TO DO –
A – From the forum thread on subagents below, list the ways of pursuing subgoals that one commenter offers as alternatives to optimizing long-term goals.
B – In the forum thread on subagents below, what does the comment starting with "Nitpick:" call the bigger issue?

TEXT BLOCK –
* Start *
Crossposted from the AI Alignment Forum. May contain more technical jargon than usual.

(The bibliography for the whole sequence can be found here)

New Comment
12 comments, sorted by Click to highlight new comments since: Today at 7:20 PM

The first part of this post seems to rest upon an assumption that any subagents will have long-term goals that they are trying to optimize, which can cause competition between subagents. It seems possible to instead pursue subgoals under a limited amount of time, or using a restricted action space, or using only "normal" strategies. When I write a post, I certainly am treating it as a subgoal -- I don't typically think about how the post contributes to my overall goals while writing it, I just aim to write a good post. Yet I don't recheck every word or compress each sentence to be maximally informative. Perhaps this is because that would be a new strategy I haven't used before and so I evaluate it with my overall goals, instead of just the "good post" goal, or perhaps it's because my goal also has time constraints embedded in it, or something else, but in any case it seems wrong to think of post-writing-Rohin as optimizing long term preferences for writing as good a post as possible.

This agent design treats the system’s epistemic and instrumental subsystems as discrete agents with goals of their own, which is not particularly realistic.

Nitpick: I think the bigger issue is that the epistemic subsystem doesn't get to observe the actions that the agent is taking. That's the easiest way to distinguish delusion box behavior from good behavior. (I call this a nitpick because this isn't about the general point that if you have multiple subagents with different goals, they may compete.)

Confusion achieved. Or rather, a few confusions are disentangled and intensified.


How could a (relatively) 'too-strong' epistemic subsystem be a bad thing?
* End *
RECORD LIST –
* Start *
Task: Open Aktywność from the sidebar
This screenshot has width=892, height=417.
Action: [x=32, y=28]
* End *
* Start *
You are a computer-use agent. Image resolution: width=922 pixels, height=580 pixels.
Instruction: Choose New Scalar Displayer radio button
* End *
* Start *
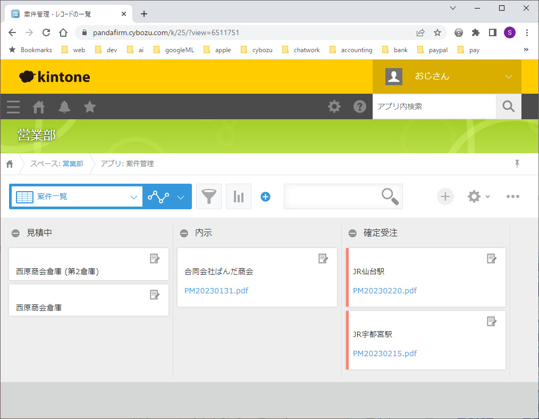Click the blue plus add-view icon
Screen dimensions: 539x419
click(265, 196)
* End *
ANSWERS FOR THE TASKS –
A –
- Under a limited amount of time
- Using a restricted action space
- Using only "normal" strategies

B – The epistemic subsystem doesn't get to observe the actions that the agent is taking.